Sampainya di rumah,anak itu tak berhenti mencoba. Saat ia pulang dari sekolah bersama Keinan dan Reinan. Syhiera kemudian berlali ke kamar sang Ayah sambil mendekap sebuah rapor miliknya.

Tok tok tok

"Ayah, aku boleh masuk gak?" Tanya anak itu hati-hati takut mengganggu kegiatan sang Ayah. Cukup lama ia berdiri di sana namun tak ada jawaban. Jadi ia memutuskan untuk masuk begitu saja.

"Untuk apa kamu kemari?, Kamu tidak lihat kalau Ayah sedang sibuk?" Ucapnya dengan suara berat khas milik laki-laki itu.

"Maaf yah,aku cuman mau nunjukin ini ke Ayah" sambil menunduk ia kemudian menyodorkan rapor miliknya.

"Ayah, lihat deh aku peringkat 3. Akhirnya ak-" ucapannya terpotong.

"Terus kamu sudah bangga?, Jangan kasih lihat Ayah sampai kamu mendapat peringkat 1" katanya, pria itu masih enggan untuk menatap putrinya dan hanya terfokus pada berkas-berkas di hadapannya.

"Lihat abang-abang kamu, mereka selalu mendapat juara satu.
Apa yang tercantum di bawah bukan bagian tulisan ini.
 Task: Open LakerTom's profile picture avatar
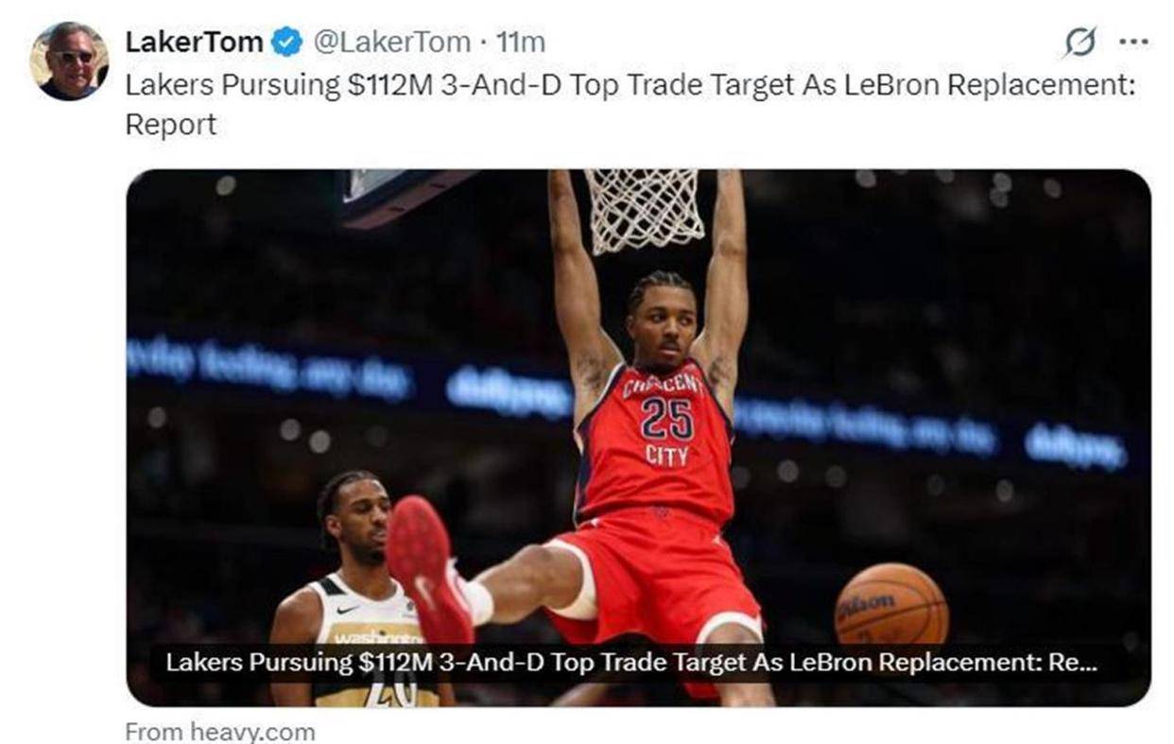pyautogui.click(x=68, y=61)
Coba saja Reinan dan Keinan tidak berada dalam satu kelas yang sama maka Keinan juga akan mendapat peringkat 1. Bahkan nilai mereka hanya selisih satu angka. Sedangkan kamu, baru peringkat 3 saja sudah bangga" katanya panjang lebar, gadis itu hanya mematung di tempatnya. Padahal ia sudah membayangkan bahwa Ayahnya akan senang dan mulai menerima kehadirannya. Namun semua bayangan itu sirna seketika.
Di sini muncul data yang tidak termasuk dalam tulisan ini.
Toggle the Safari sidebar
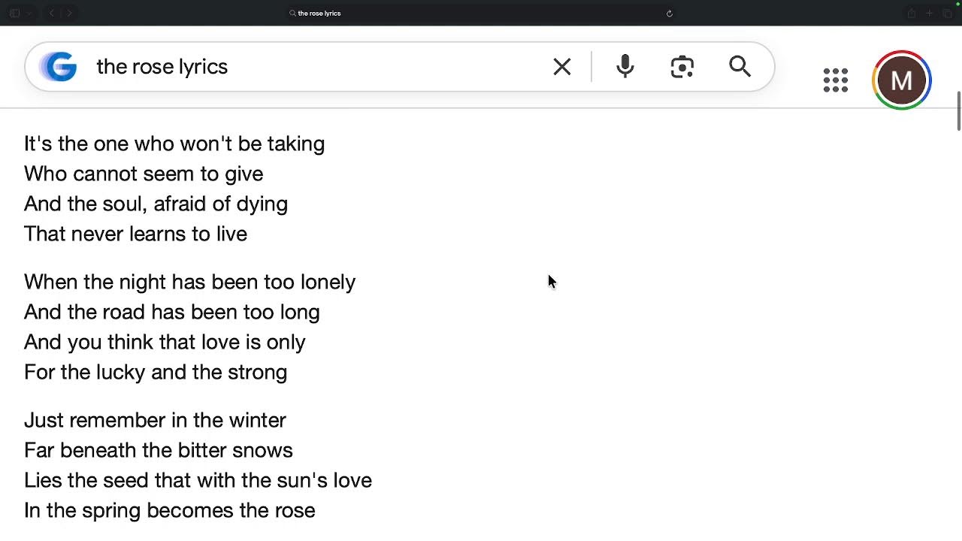Screen dimensions: 962x541 click(x=14, y=14)
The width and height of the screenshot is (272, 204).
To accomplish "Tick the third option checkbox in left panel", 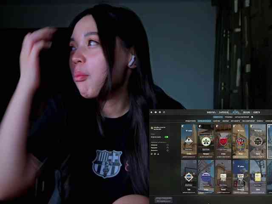I will 167,150.
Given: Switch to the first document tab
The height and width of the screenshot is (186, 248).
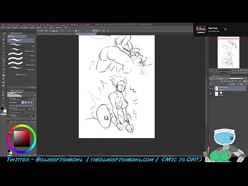Looking at the screenshot, I should click(x=42, y=34).
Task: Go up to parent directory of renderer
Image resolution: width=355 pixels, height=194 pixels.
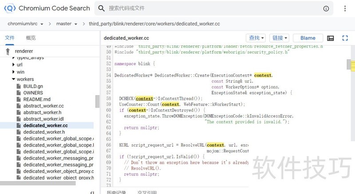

"Keluar dari ruangan saya sekarang, saya bahkan tidak ingin melihat wajah menyedihkan kamu itu" mendengar ucapan sang Ayah, hati gadis itu benar-benar remuk ia mencoba menahan air matanya.

"A-aku ada salah apa sama Ayah sampai Ayah segitu bencinya sama aku? Aku selalu berusaha buat jadi anak yang baik. Tapi Ayah gak pernah lirik aku sedikitpun, Ayah pukul aku untuk kesalahan yang bahkan gak aku lakuin, Aku berusaha gak benci Ayah dan selalu nerima semua perlakuan Ayah ke aku" luntur sudah pertahanannya, ia tak mampu lagi membendung air mata yang sedari tadi ditahannya. Ia bahkan masi mencoba untuk berbicara sehalus mungkin pada pria itu agar dia tak melukai perasaannya. Syhiera mencoba mengungkapkan seluruh isi hatinya yang ia pendam selama ini.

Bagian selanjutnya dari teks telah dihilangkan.